Cooperatives create healthy competition for corporate chains, demonstrate a business case for the economic power of a community, and provide residents with more options and power to negotiate. With the right support from local government, which we’ve seen historically in DC and in currently in other cities around the country, cooperatives can successfully support wealth creation for marginalized communities.
Examples of worker cooperatives in Cleveland, OH, and in New York City show the longer term effects of stabilizing their communities beyond economic growth. These models have contributed to home ownership, job placement for returning citizens, and financial skills training and development for workers.
Below are some key proposals that I would present if elected to Council. This model of building wealth addresses the long-term poverty created by systemic racism and sexism.
Signature Policy Proposals:
● Provide necessary training and resources to facilitate the development of worker cooperatives within the District. Since this is a unique approach to small business management, I propose that the city provide educational and training resources, such as general information sessions, individual and group coaching on financial literacy and best business practices, assistance with applying for licenses and permits, and financial support for newly developed cooperatives. This support will be crucial in the start-up phase of new worker cooperatives and will beavailable for up to five years for each business.

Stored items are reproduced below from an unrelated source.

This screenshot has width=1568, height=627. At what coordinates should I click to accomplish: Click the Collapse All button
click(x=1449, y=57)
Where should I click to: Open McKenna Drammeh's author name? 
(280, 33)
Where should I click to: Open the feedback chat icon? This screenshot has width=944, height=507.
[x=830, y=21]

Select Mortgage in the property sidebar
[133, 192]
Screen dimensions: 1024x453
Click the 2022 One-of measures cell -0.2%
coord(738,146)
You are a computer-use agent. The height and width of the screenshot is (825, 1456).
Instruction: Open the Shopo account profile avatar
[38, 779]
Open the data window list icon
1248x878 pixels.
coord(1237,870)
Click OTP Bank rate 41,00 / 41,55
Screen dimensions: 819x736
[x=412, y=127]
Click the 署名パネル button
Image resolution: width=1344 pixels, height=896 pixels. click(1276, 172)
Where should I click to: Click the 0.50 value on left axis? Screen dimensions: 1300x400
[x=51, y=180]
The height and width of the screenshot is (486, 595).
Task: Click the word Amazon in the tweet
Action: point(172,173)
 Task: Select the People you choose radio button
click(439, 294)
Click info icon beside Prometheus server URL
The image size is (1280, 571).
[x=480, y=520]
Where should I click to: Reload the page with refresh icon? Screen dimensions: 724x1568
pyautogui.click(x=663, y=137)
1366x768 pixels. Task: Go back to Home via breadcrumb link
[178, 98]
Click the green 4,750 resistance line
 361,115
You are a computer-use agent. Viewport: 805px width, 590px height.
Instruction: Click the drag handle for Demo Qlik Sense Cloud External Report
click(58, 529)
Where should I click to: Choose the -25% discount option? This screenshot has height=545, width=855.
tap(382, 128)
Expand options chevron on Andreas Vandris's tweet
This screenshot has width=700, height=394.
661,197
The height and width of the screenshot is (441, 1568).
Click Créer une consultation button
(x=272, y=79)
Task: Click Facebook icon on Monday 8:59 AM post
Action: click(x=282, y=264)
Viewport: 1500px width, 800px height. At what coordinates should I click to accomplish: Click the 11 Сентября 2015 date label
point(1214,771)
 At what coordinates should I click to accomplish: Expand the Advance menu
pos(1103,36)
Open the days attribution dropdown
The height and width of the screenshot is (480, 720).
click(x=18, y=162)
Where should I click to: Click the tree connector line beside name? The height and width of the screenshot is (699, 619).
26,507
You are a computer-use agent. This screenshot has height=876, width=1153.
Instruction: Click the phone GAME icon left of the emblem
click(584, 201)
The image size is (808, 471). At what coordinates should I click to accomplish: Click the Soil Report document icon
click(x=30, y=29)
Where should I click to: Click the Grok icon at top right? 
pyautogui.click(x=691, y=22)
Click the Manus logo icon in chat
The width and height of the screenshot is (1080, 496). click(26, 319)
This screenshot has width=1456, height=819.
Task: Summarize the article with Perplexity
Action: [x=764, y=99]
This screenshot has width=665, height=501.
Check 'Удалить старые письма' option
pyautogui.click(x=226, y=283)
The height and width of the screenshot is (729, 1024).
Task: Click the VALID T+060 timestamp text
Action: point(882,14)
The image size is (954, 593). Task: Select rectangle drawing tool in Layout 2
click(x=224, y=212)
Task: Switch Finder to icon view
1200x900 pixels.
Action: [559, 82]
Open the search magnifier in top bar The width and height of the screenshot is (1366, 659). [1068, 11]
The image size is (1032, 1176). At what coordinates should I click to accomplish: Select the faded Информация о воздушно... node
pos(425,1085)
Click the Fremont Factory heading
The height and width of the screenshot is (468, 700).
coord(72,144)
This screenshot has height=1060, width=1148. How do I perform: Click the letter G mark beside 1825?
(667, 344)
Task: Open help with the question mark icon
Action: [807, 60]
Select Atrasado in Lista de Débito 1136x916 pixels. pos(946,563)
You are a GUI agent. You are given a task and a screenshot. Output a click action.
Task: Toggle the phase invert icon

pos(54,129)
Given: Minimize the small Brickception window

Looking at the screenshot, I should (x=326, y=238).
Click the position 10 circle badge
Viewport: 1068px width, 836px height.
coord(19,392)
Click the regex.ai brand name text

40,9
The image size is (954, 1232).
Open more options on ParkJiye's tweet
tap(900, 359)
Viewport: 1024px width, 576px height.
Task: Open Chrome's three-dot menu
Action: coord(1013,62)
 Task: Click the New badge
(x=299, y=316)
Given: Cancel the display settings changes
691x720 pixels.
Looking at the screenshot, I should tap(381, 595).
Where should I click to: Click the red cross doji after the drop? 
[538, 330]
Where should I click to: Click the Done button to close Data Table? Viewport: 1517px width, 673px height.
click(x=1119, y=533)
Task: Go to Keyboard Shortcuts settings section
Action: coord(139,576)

● Implement innovative revenue earning initiatives to support the development of worker cooperatives and the sustainability of other small businesses owned by Washingtonians. High start-up costs are one of the most frequently cited reasons for not starting a business, especially for an untraditional business model such as a cooperative. Consequently, there must be a dedicated source available to meet this need. I propose a program of mini bonds sold to DC residents with revenue earmarked to support pre-existing businesses in their conversion to cooperative models, as well as newly developed co-ops. Funding from these initiatives will also be used to support traditional small businesses in D.C. that are owned by Washingtonians.
● Create special incentives and funding for worker cooperatives. In order to ensure their lasting sustainability, I propose special incentives for businesses that implement a cooperative model. This includes granting them preference in competitive bids for city goods and services. Also, to ensure that all groups are duly represented, funding for these efforts will be set aside specifically for groups that are underrepresented in small business ownership, such as women, Black and Brown people, and immigrants. A dual-approach of incentivizing members of underrepresented populations to start small businesses following a cooperative model and setting aside funds with the sole purpose of helping them achieve this goal would drastically improve the District’s ranking in women-owned and minority-owned businesses as compared to MD and VA.
We need an innovative vision for our economy that doesn’t rely on poor people staying poor.
Our social safety net is more crucial than ever, but preserving the safety net does not require sacrificing vision for a more empowered community. If elected officials are serious about ending poverty in our city and preserving DC as a home where everyone can thrive, it’s time we invest in a vision for equitable economic development that includes the empowering aspect of cooperatives.
The excuses that larger corporations offer as to why they can’t risk investment in marginalized neighborhoods – low tax base, high crime rate, lack of staffing pipeline –become less important when the owners and operators are residents.
The profit from the business is circulated within the same community it’s generated. Crime is less likely when local people are owners. And operators of cooperatives gain skills that can be applied to advancing their careers.
These are the types of innovative policies we need right now to close the equity gaps in our community, increase access to home ownership, invest in small businesses and build wealth in Black and Brown families. I look forward to the opportunity to join the DC Council and promote policies that empower our communities. That’s why I am asking for your vote for Jeanné Lewis on November 3rd.